Inference Efficiency:
- DTR is lightweight. It adds minimal overhead (Average Inference Time: 4.01s vs. 3.65s for Base).
- In contrast, ShiftDC (which uses image-to-text) takes 10.66s, and AdaShield takes 5.24s.
Interpretability:
- The scaling vector $\alpha$ provides visual heatmaps showing exactly which tokens are downweighted. In jailbreak cases, adversarial noise tokens are suppressed (low $\alpha$ ), while semantic feature tokens remain high. In benign cases, weights remain uniform.
Adaptive Attacks:
- Even under strong adaptive attacks where the adversary tries to minimize the RSS, DTR remains robust, forcing the attacker into a dilemma between evading detection and maintaining attack efficacy.

5. Significance

Paradigm Shift: DTR demonstrates that safety in VLMs can be enhanced through inference-time optimization of internal representations (KV caches) rather than relying on external data curation or expensive conversion pipelines.

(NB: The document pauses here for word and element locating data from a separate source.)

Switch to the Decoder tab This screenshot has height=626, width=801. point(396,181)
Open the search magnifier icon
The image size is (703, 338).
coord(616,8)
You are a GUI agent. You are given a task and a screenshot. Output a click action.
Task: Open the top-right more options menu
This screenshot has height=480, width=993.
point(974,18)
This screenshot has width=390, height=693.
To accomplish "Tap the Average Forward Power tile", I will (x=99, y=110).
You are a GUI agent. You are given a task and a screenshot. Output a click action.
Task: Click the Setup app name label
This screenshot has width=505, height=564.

Practicality: By eliminating the need for image-to-text conversion and model fine-tuning, DTR offers a deployable, low-latency solution for real-world VLM applications.
Theoretical Insight: The work validates the universality of "refusal directions" across different datasets and domains, confirming that safety alignment is an intrinsic geometric property of the model that can be manipulated via token weighting.
Future Direction: It opens a new research avenue for securing foundation models by manipulating attention mechanisms and KV caches, rather than just modifying inputs or outputs.